### Source data

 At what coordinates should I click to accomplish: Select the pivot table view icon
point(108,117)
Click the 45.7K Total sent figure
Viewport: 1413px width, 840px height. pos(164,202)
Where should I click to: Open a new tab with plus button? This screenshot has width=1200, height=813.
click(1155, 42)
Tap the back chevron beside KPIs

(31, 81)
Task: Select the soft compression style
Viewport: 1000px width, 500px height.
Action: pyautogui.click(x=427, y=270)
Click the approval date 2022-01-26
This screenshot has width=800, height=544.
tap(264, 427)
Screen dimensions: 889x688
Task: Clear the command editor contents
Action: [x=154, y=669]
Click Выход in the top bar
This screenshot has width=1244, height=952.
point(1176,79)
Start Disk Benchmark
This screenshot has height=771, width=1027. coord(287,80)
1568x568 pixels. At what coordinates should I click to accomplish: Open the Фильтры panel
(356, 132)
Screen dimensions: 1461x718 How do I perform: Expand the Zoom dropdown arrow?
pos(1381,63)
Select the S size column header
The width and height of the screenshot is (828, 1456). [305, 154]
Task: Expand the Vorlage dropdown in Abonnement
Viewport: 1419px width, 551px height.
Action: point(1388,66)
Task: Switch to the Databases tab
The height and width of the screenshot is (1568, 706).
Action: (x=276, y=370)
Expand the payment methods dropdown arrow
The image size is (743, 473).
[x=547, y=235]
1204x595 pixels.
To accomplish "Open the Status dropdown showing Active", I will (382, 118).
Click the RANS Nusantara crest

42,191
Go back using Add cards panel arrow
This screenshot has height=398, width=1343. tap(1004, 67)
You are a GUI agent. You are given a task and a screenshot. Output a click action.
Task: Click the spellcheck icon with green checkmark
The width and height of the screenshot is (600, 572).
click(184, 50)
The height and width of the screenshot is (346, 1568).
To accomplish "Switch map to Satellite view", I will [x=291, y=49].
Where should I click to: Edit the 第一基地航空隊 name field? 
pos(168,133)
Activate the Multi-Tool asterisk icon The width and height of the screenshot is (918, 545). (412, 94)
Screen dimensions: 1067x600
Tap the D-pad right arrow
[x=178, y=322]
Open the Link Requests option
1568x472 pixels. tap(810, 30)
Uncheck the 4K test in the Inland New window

######

__What is required__. Restate word for word the lines above, beginning with the one that contains "1204x595 pixels." and ending with the last line.

__Answer to this exercise__.
1204x595 pixels.
To accomplish "Open the Status dropdown showing Active", I will (382, 118).
Click the RANS Nusantara crest

42,191
Go back using Add cards panel arrow
This screenshot has height=398, width=1343. tap(1004, 67)
You are a GUI agent. You are given a task and a screenshot. Output a click action.
Task: Click the spellcheck icon with green checkmark
The width and height of the screenshot is (600, 572).
click(184, 50)
The height and width of the screenshot is (346, 1568).
To accomplish "Switch map to Satellite view", I will [x=291, y=49].
Where should I click to: Edit the 第一基地航空隊 name field? 
pos(168,133)
Activate the Multi-Tool asterisk icon The width and height of the screenshot is (918, 545). (412, 94)
Screen dimensions: 1067x600
Tap the D-pad right arrow
[x=178, y=322]
Open the Link Requests option
1568x472 pixels. tap(810, 30)
Uncheck the 4K test in the Inland New window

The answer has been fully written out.